Passage →
════════════════════

TATIANA BLASS: HALF UNDERGROUND TORNADO
By Marina Baltazar*, cultural critic, writer, and researcher
Tatiana Blass is a Brazilian artist known by burying a car in the parking lot in front of a gallery, or putting a big loom, with red threads, in a chapel. Despite these large installations, their meanings always work in the underground of language. The first one, Vaga (2012), starts on the polysemy of this title, vague, which may vary from something empty, general, drifting past the waves’ movement, until reaching the parking space nomenclature. The fact that the car, a Mazda, is just partially buried, suggests that things can only ever be seen relatively, with parts always out of sight, buried underground, embedded in concrete, within language – which can be key to reading the rest of Blass’ work.
The second mentioned work, Penélope (2011), firstly installed in Morumbi Chapel, also in São Paulo, uses a red wool flowing inside and outside the chapel architecture, through the holes in the wall. When reinstalled (2019) in Belo Horizonte, where Blass now lives, received a new name, quite consonant with the work’s proposition of doing, undoing and redoing the Greek myth’s work, also blurring whether the thread in being sewn or unraveled, converging architecture, landscape and wave.

════════════════════

Information given →
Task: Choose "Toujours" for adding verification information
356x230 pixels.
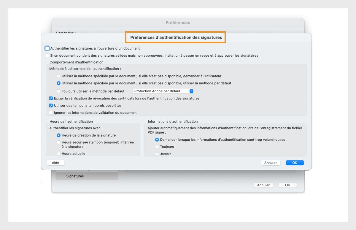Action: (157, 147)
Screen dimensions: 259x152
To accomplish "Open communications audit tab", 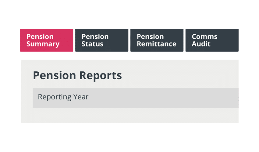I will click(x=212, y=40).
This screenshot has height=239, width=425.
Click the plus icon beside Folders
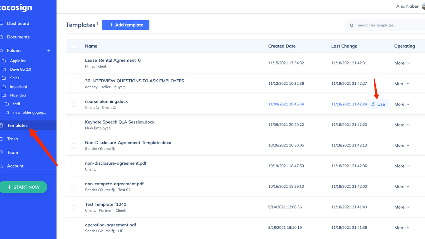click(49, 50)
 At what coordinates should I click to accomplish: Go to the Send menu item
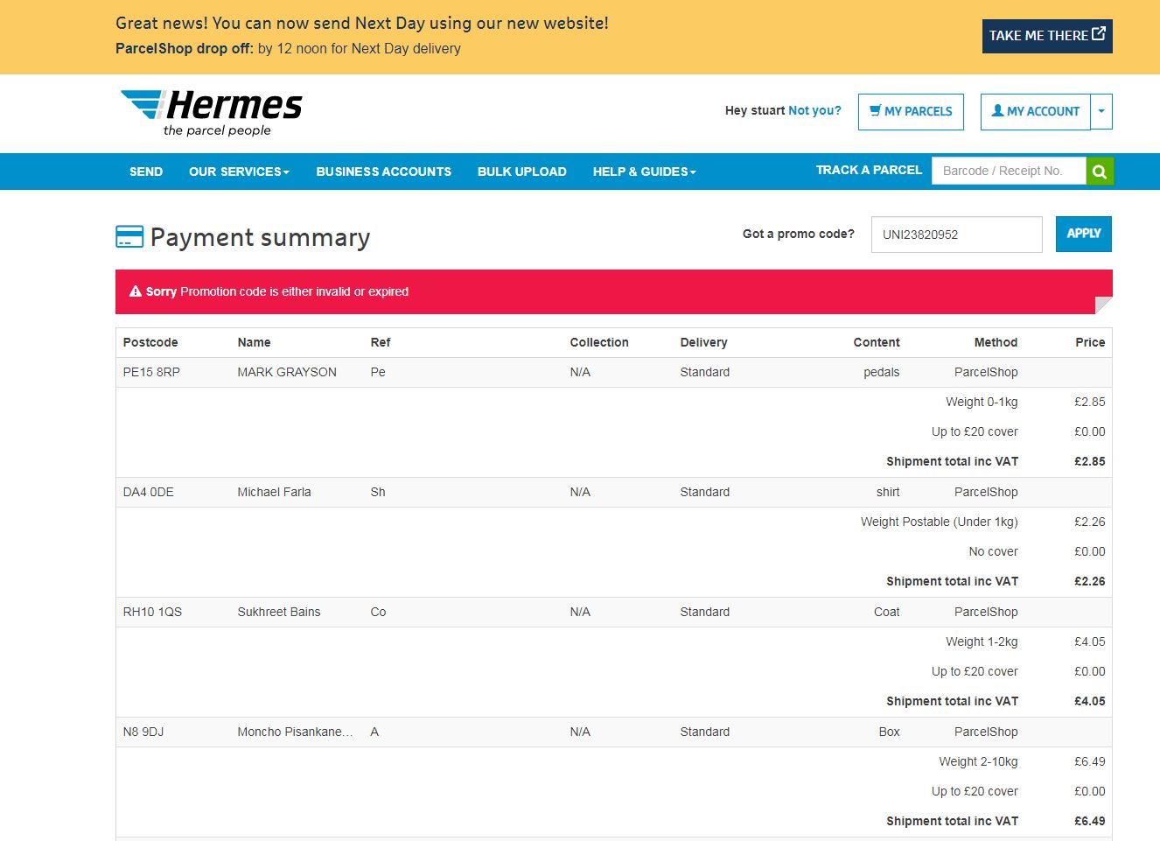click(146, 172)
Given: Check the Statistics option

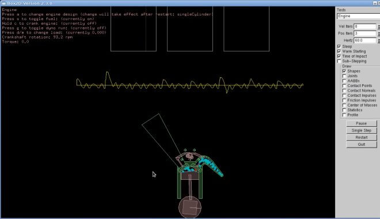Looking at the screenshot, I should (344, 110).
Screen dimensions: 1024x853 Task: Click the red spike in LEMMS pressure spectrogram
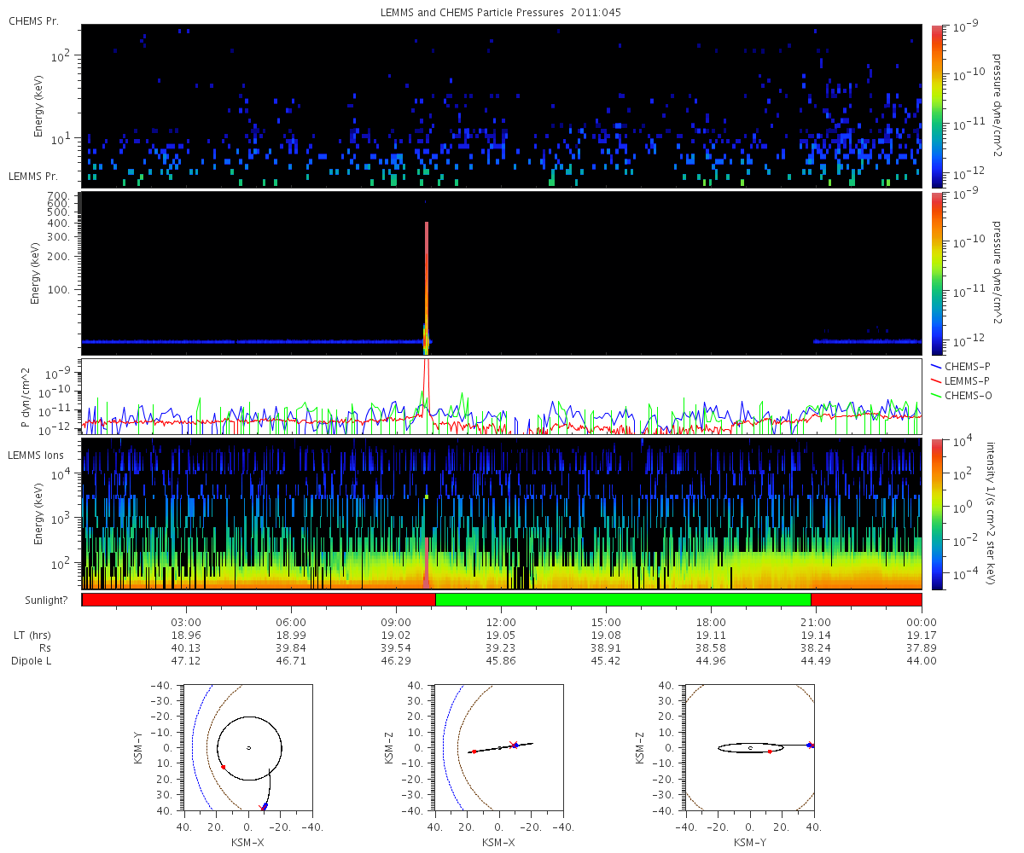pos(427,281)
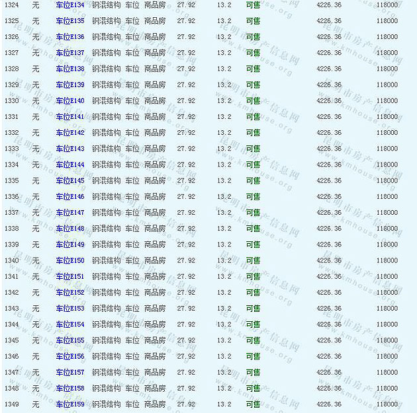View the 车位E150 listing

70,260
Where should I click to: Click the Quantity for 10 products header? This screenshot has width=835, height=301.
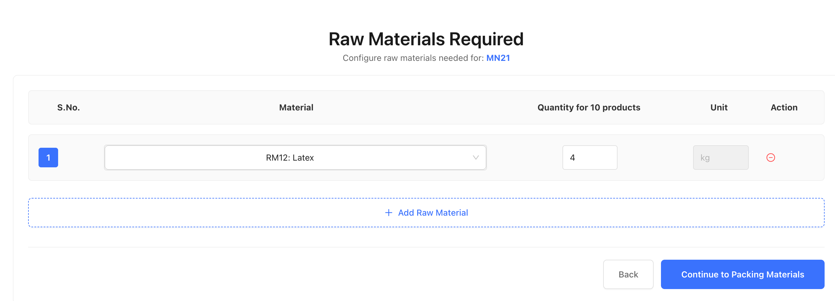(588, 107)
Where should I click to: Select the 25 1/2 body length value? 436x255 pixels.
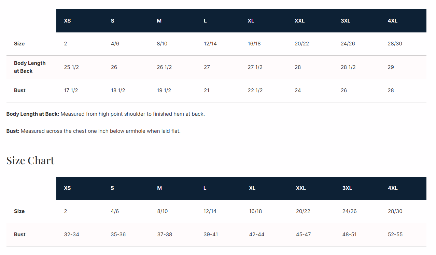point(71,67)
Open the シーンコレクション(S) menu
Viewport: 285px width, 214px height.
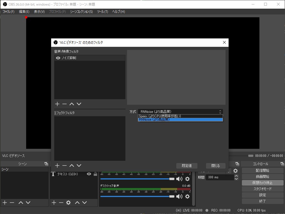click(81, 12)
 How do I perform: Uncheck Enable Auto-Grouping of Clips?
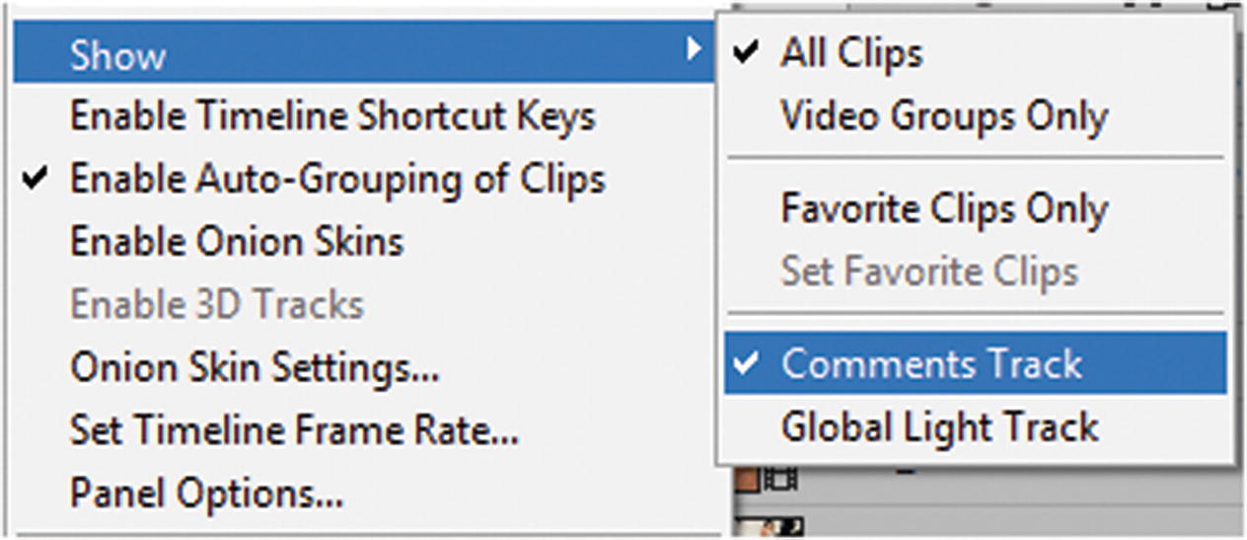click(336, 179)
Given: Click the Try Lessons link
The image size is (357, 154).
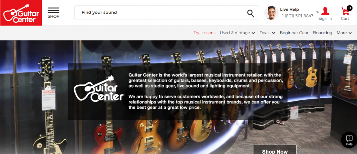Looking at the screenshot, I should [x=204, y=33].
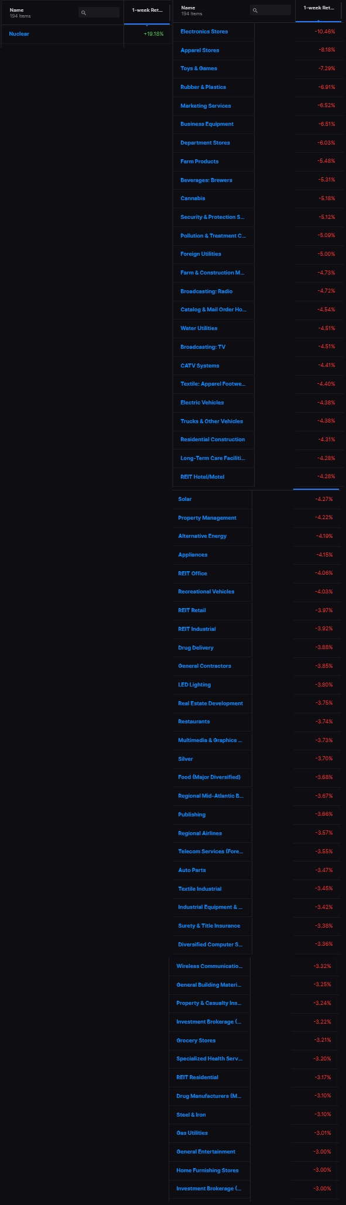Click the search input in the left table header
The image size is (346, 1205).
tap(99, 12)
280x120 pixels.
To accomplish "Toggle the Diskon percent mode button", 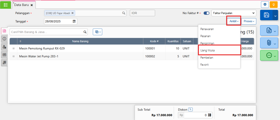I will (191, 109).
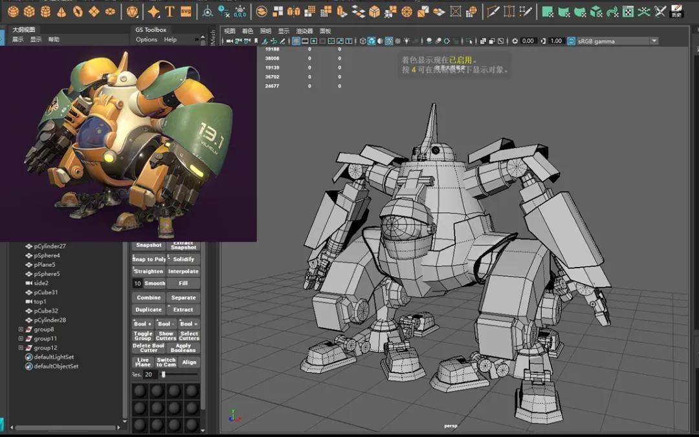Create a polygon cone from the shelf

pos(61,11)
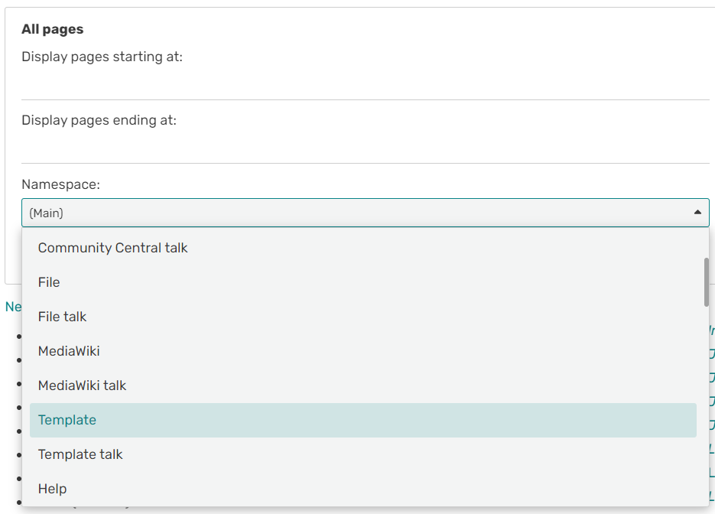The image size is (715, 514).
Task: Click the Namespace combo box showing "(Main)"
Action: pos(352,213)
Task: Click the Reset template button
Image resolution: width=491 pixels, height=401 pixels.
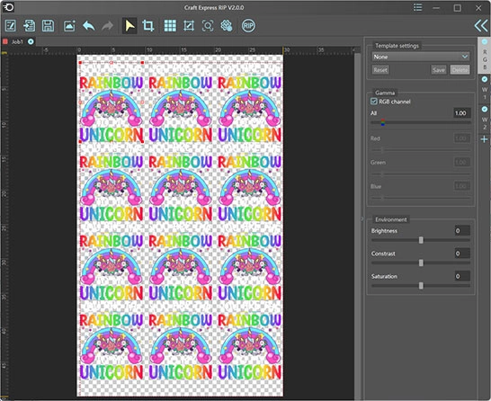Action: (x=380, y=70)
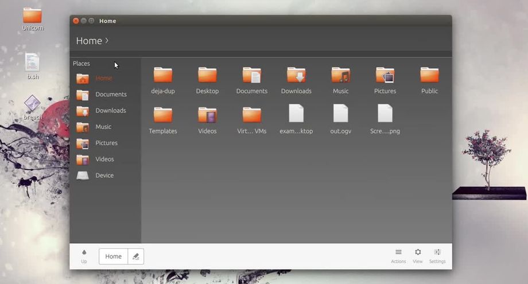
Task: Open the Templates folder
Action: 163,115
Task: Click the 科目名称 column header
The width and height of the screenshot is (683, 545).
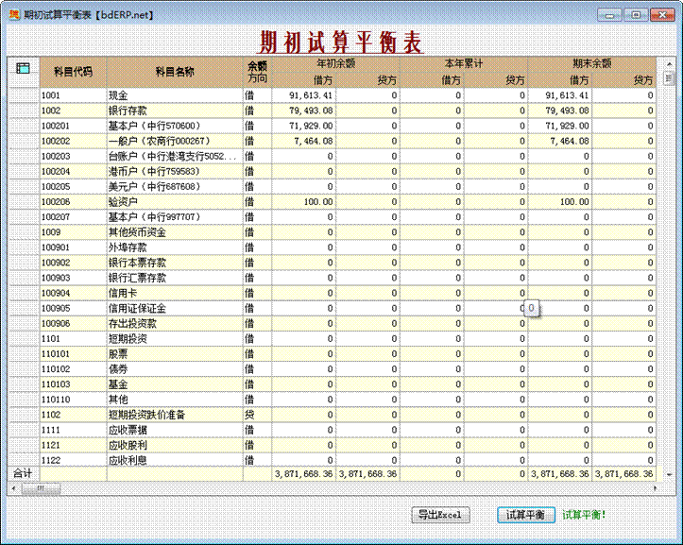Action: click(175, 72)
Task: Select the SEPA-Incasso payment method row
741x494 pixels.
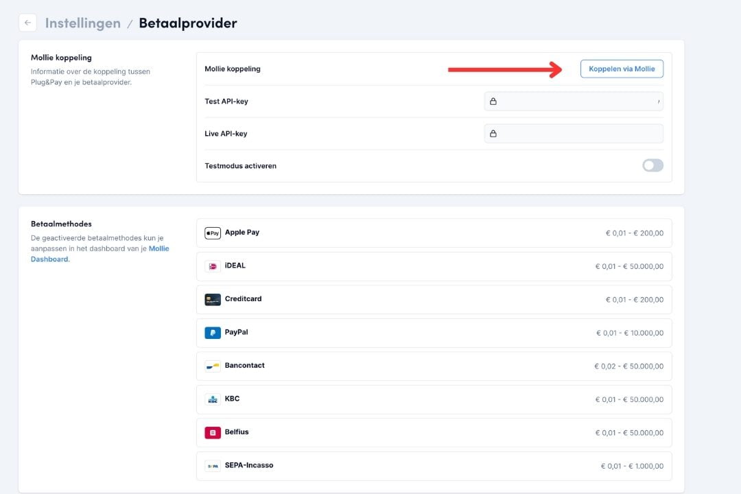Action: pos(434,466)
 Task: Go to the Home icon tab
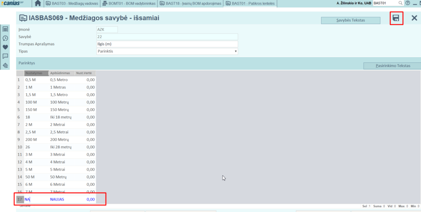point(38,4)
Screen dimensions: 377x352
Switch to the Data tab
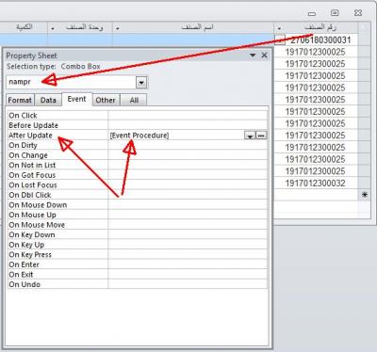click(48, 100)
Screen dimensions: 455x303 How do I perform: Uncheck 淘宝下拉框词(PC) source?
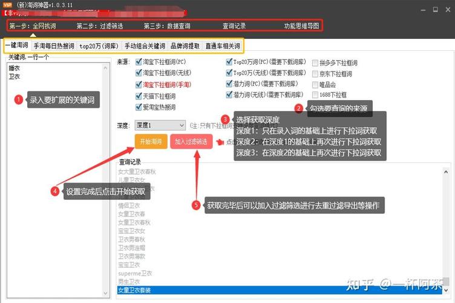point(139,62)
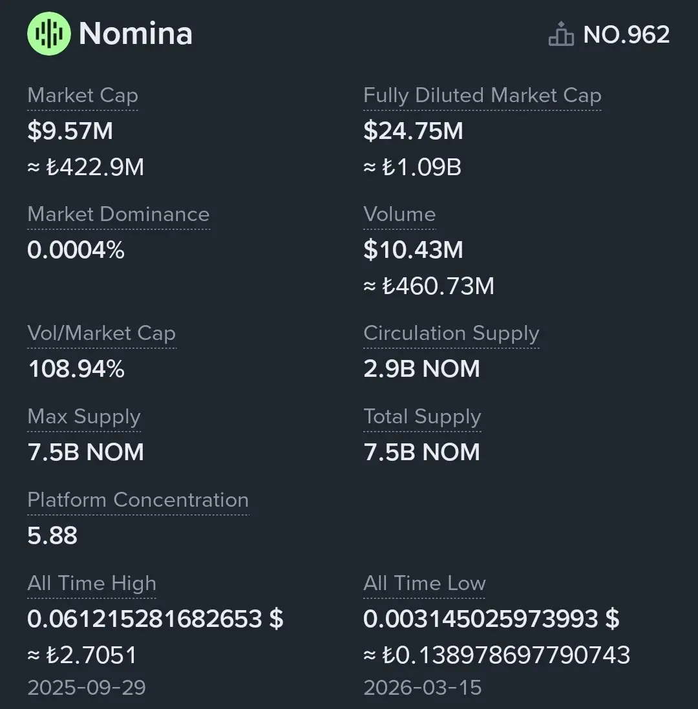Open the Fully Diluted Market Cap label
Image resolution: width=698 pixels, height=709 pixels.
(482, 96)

════════════════════

Exercise instructions →
1/ According to the piece on Tatiana Blass, what make of car did she partially bury for Vaga?
2/ Copy the part of the listing that begins with the line containing "Screen dimensions: 377x352" and continues through the end of the listing, including both ends. Leave the pictures out.

Results of the tasks →
1/ A Mazda.

2/
Screen dimensions: 377x352
Switch to the Data tab
click(48, 100)
Screen dimensions: 455x303 How do I perform: Uncheck 淘宝下拉框词(PC) source?
point(139,62)
Open the Fully Diluted Market Cap label
Image resolution: width=698 pixels, height=709 pixels.
(482, 96)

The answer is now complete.